Continuous services and monitoring
ICS/OT security operations monitoring
We design, then implement our ICS/OT security operations solutions in accordance with our customer’s needs, as well as the applicable standards and best practices. Developing a security operations capability facilitates the transparency of systems and the timely detection of cybersecurity incidents that could pose a threat to production. Our ICS/OT security operations solutions include products from vendors such as SCADAfence, TXOne, and Tenable.
Protecting OT servers, clients, and machines
Oftentimes, production machines cannot be protected using traditional endpoint protection tools, as there are not enough resources or vendors do not take responsibility for production when 3rd party clients are installed. In such cases, we use special endpoint protection for our customers which is also accessible through connecting an external device that does not require installation. Similarly, we have multiple tools to prevent the intrusion of malicious codes through USB drives or confidential information from leaving our customers.
OT network security
Based on the NIST CSF 800-82 standard, our experienced network experts can help implement an architecture and segmentation – in the spirit of ‘zero trust’ – that is easy to operate, yet more resilient against cyberattacks. Our tasks include designing surveillance networks (out of band / visibility network) in a way that prevents surveillance devices from posing a threat to the production network. In the interest of protecting special networks, we use advanced external and internal perimeter defense solutions, as well defense tools that were designed for SCADA or IoT networks and have the ability to search in OT communication. Our customers often need the protection of out-of-date systems with special technology. To do this, we use OT-specific IPS, IDS, firewall, and network analysis tools.
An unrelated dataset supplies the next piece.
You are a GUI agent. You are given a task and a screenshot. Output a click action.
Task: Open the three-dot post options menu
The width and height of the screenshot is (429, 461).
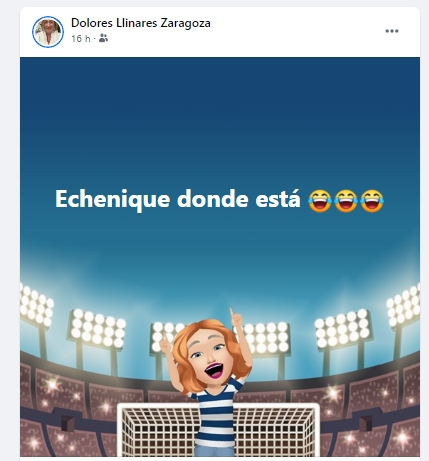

OT network and endpoint protection
We design, then implement our special ICS/OT endpoint protection solutions in accordance with our customer’s needs, as well as the applicable standards and best practices. TXOne’s products are suitable for protecting against malicious codes and unauthorized activities, while supporting a wide range of versions of the applied operating systems and without degrading performance – and it can even be managed from a central platform.
IT-OT fusion SOC
As part of our service, we develop the central unit of our customer’s IT and OT incident management ability. This is an IT-OT fusion security operation center (SOC) which can provide monitoring and incident management for both IT and OT systems. Developing the IT-OT fusion SOC includes staffing and education (People), developing processes (Process), as well as designing and implementing the security operations and incident management technology (Technology).